Smart phones with NICU-2-Home mobile applications and a NICU-2-Home server allow immediate delivery of necessary information to the appropriate person. An iterative development process was used to build and refine the system. Focus groups and interviews were conducted to collect qualitative data from primary users of the service—parents, neonatologists, and pediatricians—to inform the development of the content, format, and interface of the system. A prototype was developed and tested with subsequent focus groups to provide additional feedback and assessment. Once final content and design decisions were made, the NICU-2-Home system was pilot tested and its impact on outcomes such as parental self-efficacy, involvement, and stress levels were evaluated. The final component of this project involves a feasibility test in which parents of 100 VLBW NICU graduates will be randomized to a 1-month intervention of the NICU-2-Home Service or a control group.

Specific Aims:

  • Design a novel health IT intervention, NICU-2-Home, using qualitative methods that will support both mothers and fathers of VLBW NICU graduates as they transition to home. (Achieved)
  • Implement NICU-2-Home in the NICU and during the transition to home. (Ongoing)
  • Conduct a feasibility study with randomization in the NICU to test the ability of NICU-2-Home to: improve mothers’ and fathers’ self-efficacy and confidence in caring for their VLBW infants; decrease mothers’ and fathers’ stress as measured by self-report and salivary cortisol sampling; and enhance mothers’ and fathers’ involvement as measured using standardized tools with their VLBW infants as compared to controls. (Ongoing)
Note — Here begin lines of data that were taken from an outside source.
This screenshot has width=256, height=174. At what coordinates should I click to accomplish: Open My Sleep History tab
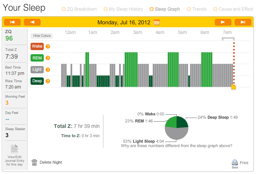124,9
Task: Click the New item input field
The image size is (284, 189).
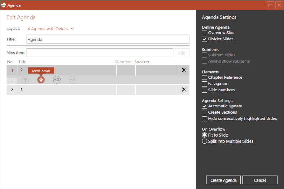Action: click(100, 53)
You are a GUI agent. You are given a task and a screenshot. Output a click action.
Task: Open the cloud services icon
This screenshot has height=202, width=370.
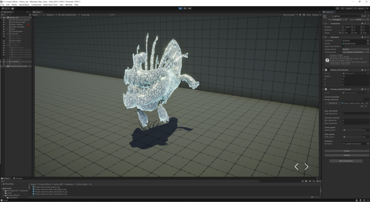(13, 8)
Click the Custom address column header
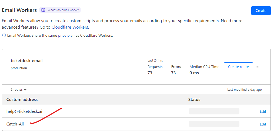This screenshot has width=274, height=136. (22, 100)
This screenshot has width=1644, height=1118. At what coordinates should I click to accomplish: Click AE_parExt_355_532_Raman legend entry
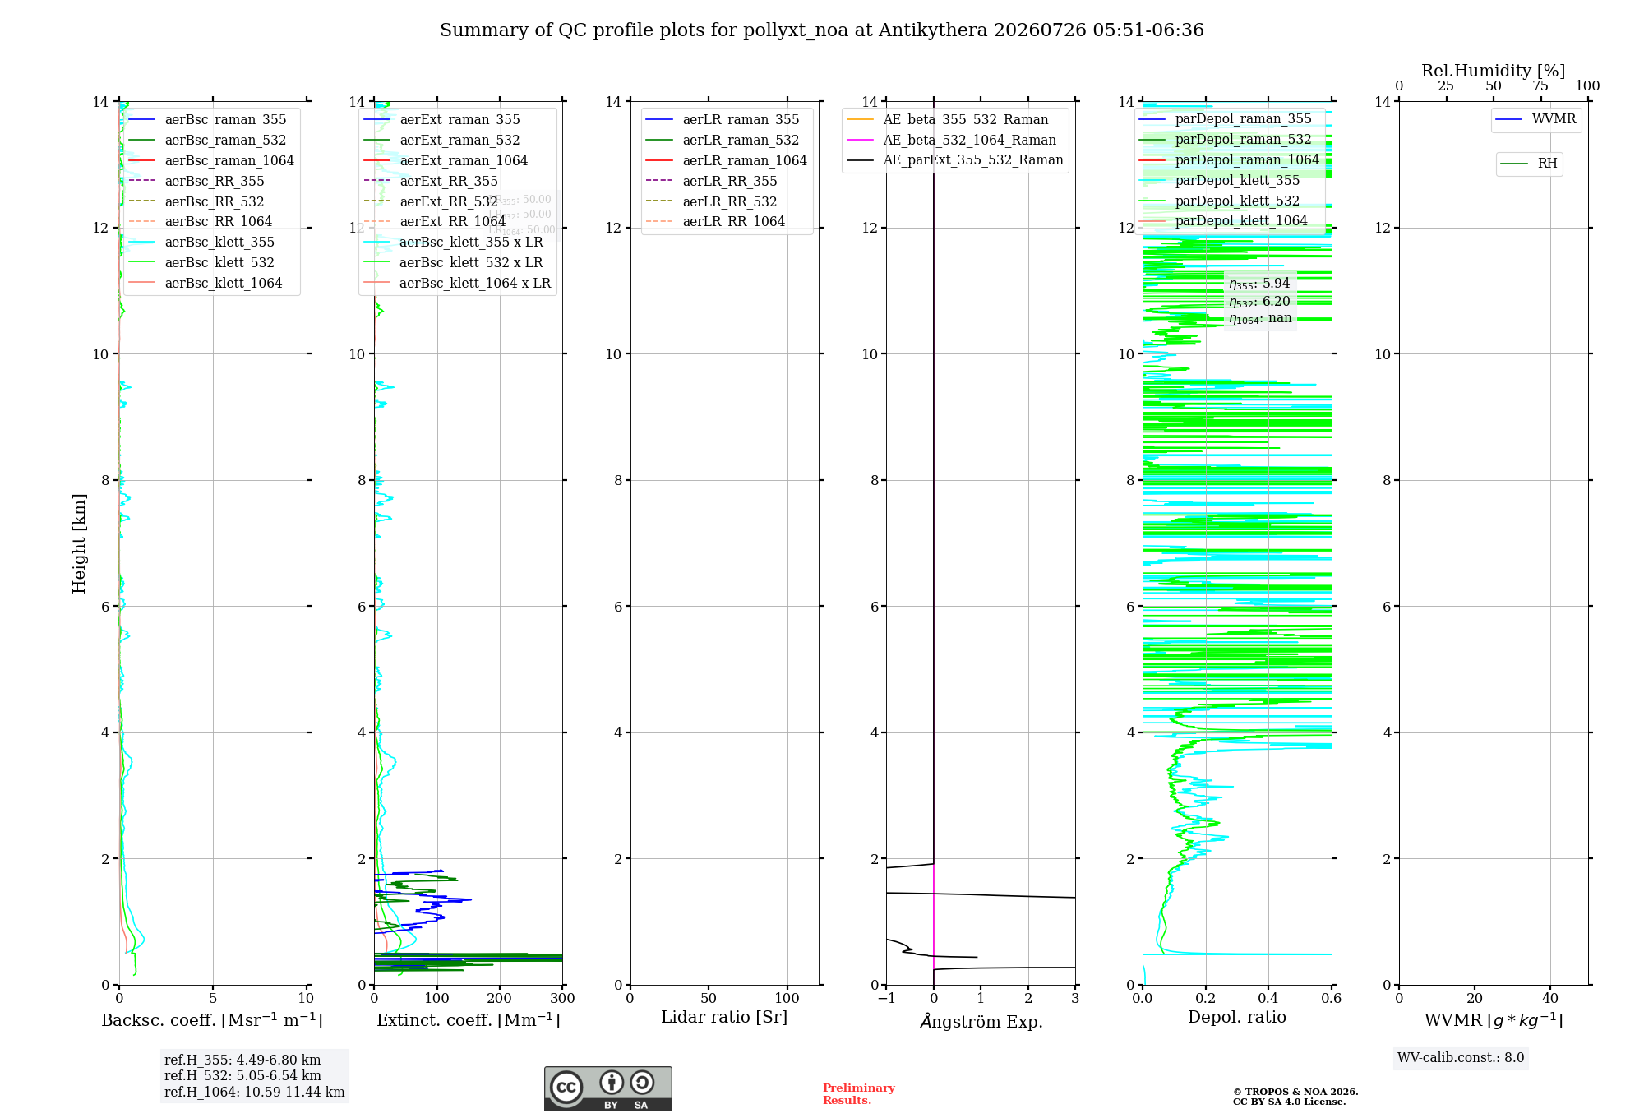[x=955, y=160]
2012 Activities: Development of the NICU-2-Home prototype was completed and evaluated among six sets of parents. The prototype application was installed on study smart phones. The project team described the goals of the application to the parents and walked them through the features of the application. Their feedback was incorporated into the prototype. The evaluation also indicated a need for and guided the development of an orientation manual of the NICU-2-Home application for parents. The revised prototype was then pilot tested among three sets of parents and findings were integrated into the final prototype. Enrollment for the feasibility study of the final NICU-2-Home prototype will start in January 2013. The study will recruit parents of VLBW NICU graduates.

As last self-reported in the AHRQ Research Reporting System, project progress and activities are mostly on track and the project budget funds are somewhat underspent. Funds budgeted for the feasibility study, including participant fees and cell phone and data service, will be accrued during 2013, bringing the budget spending back on track.

Preliminary Impact and Findings: The project has no findings to date.

Target Population: Children with Special Health Care Needs, Pediatric*

Strategic Goal: Develop and disseminate health IT evidence and evidence-based tools to support patient-centered care, the coordination of care across transitions in care settings, and the use of electronic exchange of health information to improve quality of care.

Business Goal: Implementation and Use

*This target population is one of AHRQ’s priority populations.